*** EXCERPTED PASSAGE ***

Explanation: ***Coumadin*** - **Coumadin (warfarin)** is an oral anticoagulant that inhibits vitamin K epoxide reductase, thereby reducing the synthesis of **vitamin K-dependent clotting factors** (II, VII, IX, X). - Its narrow therapeutic index and significant variability in dosage requirements necessitate continuous monitoring of the **prothrombin time (PT)**, reported as the **International Normalized Ratio (INR)**, to ensure efficacy and prevent bleeding complications. *Aspirin* - **Aspirin** is an antiplatelet agent that irreversibly inhibits cyclooxygenase-1 (COX-1), preventing the synthesis of thromboxane A2, which is crucial for platelet aggregation. - It does not directly affect the coagulation cascade or prothrombin time; its antiplatelet effects are typically monitored by patient response and bleeding time, though routine monitoring is not usually required for standard antiplatelet therapy. *Digoxin* - **Digoxin** is a cardiac glycoside used to treat heart failure and atrial fibrillation by increasing myocardial contractility and slowing AV nodal conduction. - Its therapeutic effects and potential toxicity are monitored through serum digoxin levels, electrolyte balance (especially potassium), and electrocardiograms for signs of dysrhythmias, not by prothrombin time. *Lepirudin* - **Lepirudin** is a direct thrombin inhibitor (DTI) used in patients with heparin-induced thrombocytopenia (HIT). - Its anticoagulant effect is typically monitored using the **activated partial thromboplastin time (aPTT)**, not prothrombin time.

*** PROVIDED INFORMATION ***

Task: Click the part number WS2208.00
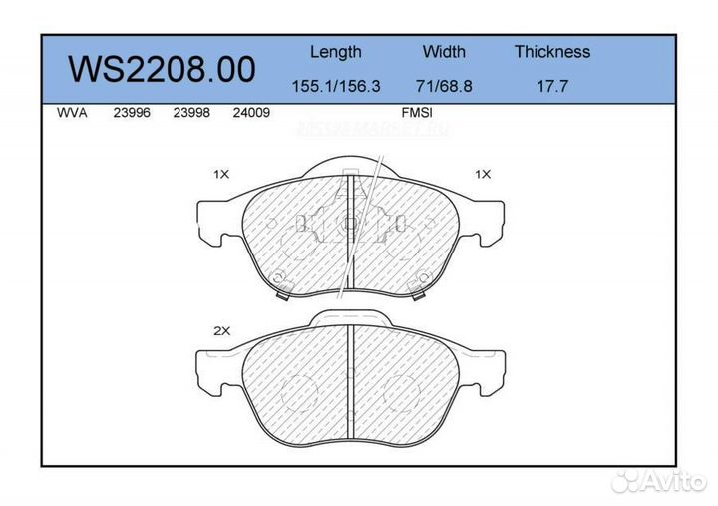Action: [x=162, y=69]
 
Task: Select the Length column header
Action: [x=335, y=52]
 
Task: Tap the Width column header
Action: [x=444, y=52]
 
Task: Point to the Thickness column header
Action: [x=551, y=52]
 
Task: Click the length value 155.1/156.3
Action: [x=335, y=87]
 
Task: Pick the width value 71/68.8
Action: [x=444, y=87]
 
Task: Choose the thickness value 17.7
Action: [x=551, y=87]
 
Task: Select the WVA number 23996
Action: [x=132, y=113]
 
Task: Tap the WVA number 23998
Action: [x=190, y=113]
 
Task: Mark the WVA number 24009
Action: [x=251, y=113]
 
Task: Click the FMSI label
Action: [x=416, y=113]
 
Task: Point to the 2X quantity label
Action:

***

BRIEF: In the drug explanation, what test is typically used to monitor the anticoagulant effect of lepirudin? You can do this work without the entries.

RESPONSE: The activated partial thromboplastin time (aPTT).